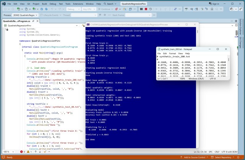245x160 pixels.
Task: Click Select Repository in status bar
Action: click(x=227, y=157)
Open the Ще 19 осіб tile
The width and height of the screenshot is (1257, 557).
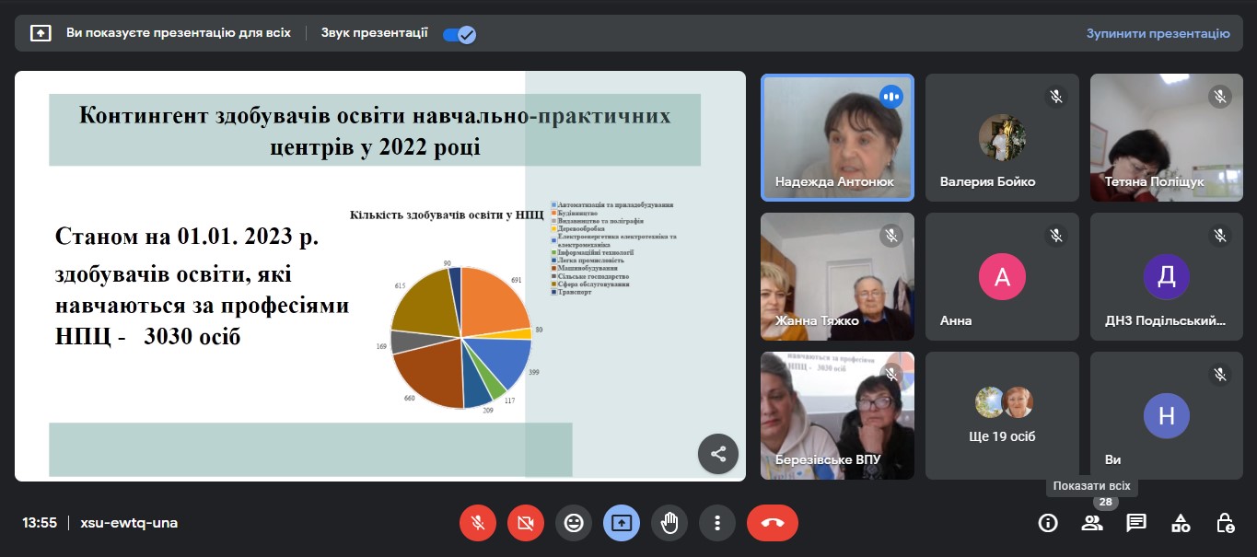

*-*-*

Instructions for the task:
Exactly restate the lines from the one holding "Open the Ще 19 осіб tile" to the final line of the records above, including both and excluding pictures.

Answer to this exercise:
Open the Ще 19 осіб tile
The width and height of the screenshot is (1257, 557).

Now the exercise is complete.